The VSVG TM domain was included to enable trimerization and exosomal targeting, and the PCR product was placed under the control of murine cytomegalovirus (CMV) promoter in a pCY1 plasmid. The porcine teschovirus-1 2A (P2A) skip sequence was included upstream of full-length N protein fused to a conserved portion of RdRp (truncated polymerase) to generate the second PCR product. The second product was cloned into a pCY1 plasmid downstream of the VSVG TM sequence to yield the final expression cassette. This expression cassette was introduced in shuttle vectors for transfection and synthesis of Tri:HuAd and Tri:ChAd vaccines.
The safety profile of Tri:HuAd and Tri:ChAd was first evaluated in murine models after a single dose.
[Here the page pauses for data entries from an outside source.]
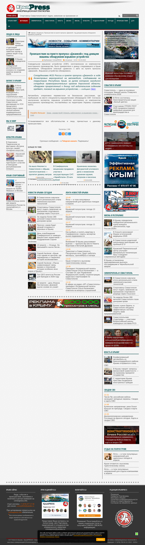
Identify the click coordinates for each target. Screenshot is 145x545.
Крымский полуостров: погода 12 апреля (80, 218)
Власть (60, 21)
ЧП (9, 26)
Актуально (24, 21)
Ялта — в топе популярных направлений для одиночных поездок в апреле (82, 202)
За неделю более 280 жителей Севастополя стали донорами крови (49, 219)
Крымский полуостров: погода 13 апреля (80, 210)
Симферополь (36, 21)
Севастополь (49, 21)
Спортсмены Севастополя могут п (34, 16)
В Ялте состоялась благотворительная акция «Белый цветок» (124, 100)
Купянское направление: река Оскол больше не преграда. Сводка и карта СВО (120, 408)
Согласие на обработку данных (124, 503)
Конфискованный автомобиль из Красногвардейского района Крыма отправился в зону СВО (121, 361)
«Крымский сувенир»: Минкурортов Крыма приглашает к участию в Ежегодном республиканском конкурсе (15, 161)
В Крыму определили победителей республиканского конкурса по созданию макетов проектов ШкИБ (15, 66)
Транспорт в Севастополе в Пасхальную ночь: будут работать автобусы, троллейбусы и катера (81, 253)
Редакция (115, 494)
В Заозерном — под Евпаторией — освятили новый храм (119, 77)
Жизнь (77, 21)
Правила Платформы (120, 496)
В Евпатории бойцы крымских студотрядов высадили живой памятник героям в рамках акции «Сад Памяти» (15, 47)
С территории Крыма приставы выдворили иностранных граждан (123, 380)
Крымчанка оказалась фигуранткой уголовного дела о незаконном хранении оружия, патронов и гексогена (88, 171)
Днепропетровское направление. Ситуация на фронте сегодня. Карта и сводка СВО (121, 418)
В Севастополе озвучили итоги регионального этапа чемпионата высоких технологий (49, 201)
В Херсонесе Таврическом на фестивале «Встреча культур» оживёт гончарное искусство (15, 146)
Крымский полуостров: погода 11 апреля (80, 225)
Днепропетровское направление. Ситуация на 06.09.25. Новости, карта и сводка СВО (119, 440)
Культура (86, 21)
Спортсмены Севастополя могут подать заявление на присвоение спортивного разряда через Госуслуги (49, 210)
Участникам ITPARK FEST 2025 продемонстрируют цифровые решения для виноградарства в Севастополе (120, 110)
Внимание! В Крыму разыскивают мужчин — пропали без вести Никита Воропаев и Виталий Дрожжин (82, 244)
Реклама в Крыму (118, 498)
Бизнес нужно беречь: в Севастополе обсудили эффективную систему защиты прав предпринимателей (119, 310)
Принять (101, 539)
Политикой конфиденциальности (82, 535)
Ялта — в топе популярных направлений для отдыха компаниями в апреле (121, 471)
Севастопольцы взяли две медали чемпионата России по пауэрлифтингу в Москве (15, 205)
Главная (31, 33)
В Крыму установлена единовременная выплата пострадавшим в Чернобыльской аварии (119, 263)
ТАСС (93, 89)
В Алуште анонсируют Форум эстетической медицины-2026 (123, 234)
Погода (110, 21)
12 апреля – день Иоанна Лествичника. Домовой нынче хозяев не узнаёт (48, 285)
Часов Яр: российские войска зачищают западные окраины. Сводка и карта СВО (121, 399)
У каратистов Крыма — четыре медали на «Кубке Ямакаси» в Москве (15, 186)
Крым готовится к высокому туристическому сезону (78, 262)
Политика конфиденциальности (124, 499)
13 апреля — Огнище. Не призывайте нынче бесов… (49, 246)
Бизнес (68, 21)
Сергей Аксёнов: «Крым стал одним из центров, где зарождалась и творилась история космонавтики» (49, 256)
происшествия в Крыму (45, 179)
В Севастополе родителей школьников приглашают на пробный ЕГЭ (125, 242)
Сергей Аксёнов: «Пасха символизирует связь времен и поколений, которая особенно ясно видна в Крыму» (43, 267)
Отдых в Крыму (98, 21)
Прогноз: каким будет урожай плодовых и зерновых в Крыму (46, 227)
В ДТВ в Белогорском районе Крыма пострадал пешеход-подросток (117, 146)
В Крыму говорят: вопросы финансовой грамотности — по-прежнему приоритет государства (125, 372)
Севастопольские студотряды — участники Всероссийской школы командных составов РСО (124, 320)
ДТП (132, 21)
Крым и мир (12, 21)
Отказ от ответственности (121, 501)
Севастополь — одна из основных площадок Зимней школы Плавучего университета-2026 (120, 92)
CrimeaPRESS (57, 60)
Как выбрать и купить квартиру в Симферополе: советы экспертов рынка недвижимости (80, 234)
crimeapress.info (15, 512)
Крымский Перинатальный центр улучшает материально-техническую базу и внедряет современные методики (120, 253)
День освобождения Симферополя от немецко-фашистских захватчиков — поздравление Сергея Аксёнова (45, 237)
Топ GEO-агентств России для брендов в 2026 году (48, 276)
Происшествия (122, 21)
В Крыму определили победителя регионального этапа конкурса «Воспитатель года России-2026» (120, 224)
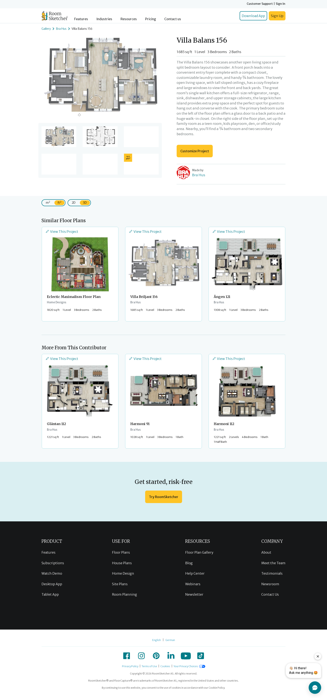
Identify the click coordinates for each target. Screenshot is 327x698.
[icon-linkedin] (171, 656)
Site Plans (120, 584)
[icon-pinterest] (156, 656)
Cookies (165, 666)
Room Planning (124, 594)
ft (59, 203)
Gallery (46, 29)
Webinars (192, 584)
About (266, 552)
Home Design (123, 573)
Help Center (195, 573)
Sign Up (277, 16)
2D (73, 203)
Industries (104, 19)
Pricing (150, 19)
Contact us (172, 19)
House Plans (122, 563)
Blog (189, 563)
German (170, 640)
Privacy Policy (130, 666)
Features (81, 19)
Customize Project (194, 151)
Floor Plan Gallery (199, 552)
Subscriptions (53, 563)
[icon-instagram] (141, 656)
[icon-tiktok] (201, 656)
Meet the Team (273, 563)
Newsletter (194, 594)
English (156, 640)
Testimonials (272, 573)
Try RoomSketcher (163, 497)
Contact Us (270, 594)
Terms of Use (149, 666)
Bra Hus (61, 29)
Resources (129, 19)
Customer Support (260, 4)
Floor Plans (121, 552)
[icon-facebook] (127, 656)
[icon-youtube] (186, 656)
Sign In (280, 4)
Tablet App (50, 594)
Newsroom (270, 584)
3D (85, 203)
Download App (253, 16)
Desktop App (52, 584)
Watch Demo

The evaluation of respiratory mucosa four weeks post-vaccination showed S-specific immunoglobulin-G (IgG) responses in mice with i.n. delivery of either vaccine. In contrast, IgG responses in the airways were absent in those with i.m. administration of either vaccine. The humoral responses were more pronounced locally and systemically with an i.n. vaccine than i.m. vaccine and particularly enriched with the Tri:ChAd vaccine.
The S1-specific CD8+ cells were multifunctional expressing interferon-γ (IFNγ) and tumor necrosis factor-α (TNFα) while N- and RdRp-specific CD8+ cells were monofunctional. Mucosal tissue-resident T (TRM) lymphocytes were induced only with i.n. vaccination and markedly higher with the Tri:ChAd vaccine. Alveolar macrophages (AM), which represent the innate defenses, are implicated in early innate responses upon SARS-CoV-2 infection. The team assessed AM responses after i.m. or i.n. immunization with either vaccine and noted that i.n. Tri:ChAd vaccine generated robust AM responses.
The inoculation of a lethal dose of mouse-adapted virus (SARS-CoV-2 MA 10) four weeks post-vaccination resulted in a humane endpoint after 4-5 days in about 80% of mice injected with either vaccine intramuscularly. Interestingly, i.n. vaccinated mice were well protected throughout experimentation.
A highly susceptible mice strain, K18-hACE2, immunized with Tri:ChAd i.n. the vaccine was further evaluated. The K18-hACE2 mice tolerated a lethal dose of WT SARS-CoV-2, while the unvaccinated mice succumbed after five to seven days. The authors then inoculated these mice with a lethal dose of SARS-CoV-2 variants: B.1.1.7 (Alpha) and B.1.351 (Beta).
Sera from Tri:ChAd vaccinated mice demonstrated equal potential to neutralize WT virus and B.1.1.7 variant, but it had reduced potency against the Beta variant. Overall, the mice were well protected with a single dose of the Tri: ChAd vaccine against WT isolate and the two variants. Furthermore, the authors investigated the immune responses of a trivalent vaccine over bivalent (N:RdRp) and monovalent (S1) ChAd vaccines and observed that a trivalent ChAd vaccine with S1, N, and RdRp antigens offered additional protection than the bivalent or monovalent ChAd vaccine.
The research team observed a superior immune response against SARS-CoV-2 with an i.n. Adv vaccination than i.m. vaccination. Moreover, the ChAd vaccine was more potent than the HuAd vaccine to elicit both humoral and cellular responses. Trivalent vaccine resulted in robust immune responses than either bivalent or monovalent vaccine.
In conclusion, the findings showed that an intranasal vaccine with three SARS-CoV-2 antigens offered strong protection, mainly in the respiratory tract, against the WT isolate and the immune-evasive Beta variant. These findings were illustrated in murine models, and it must be tested whether ChAd or HuAd platform is effective in humans.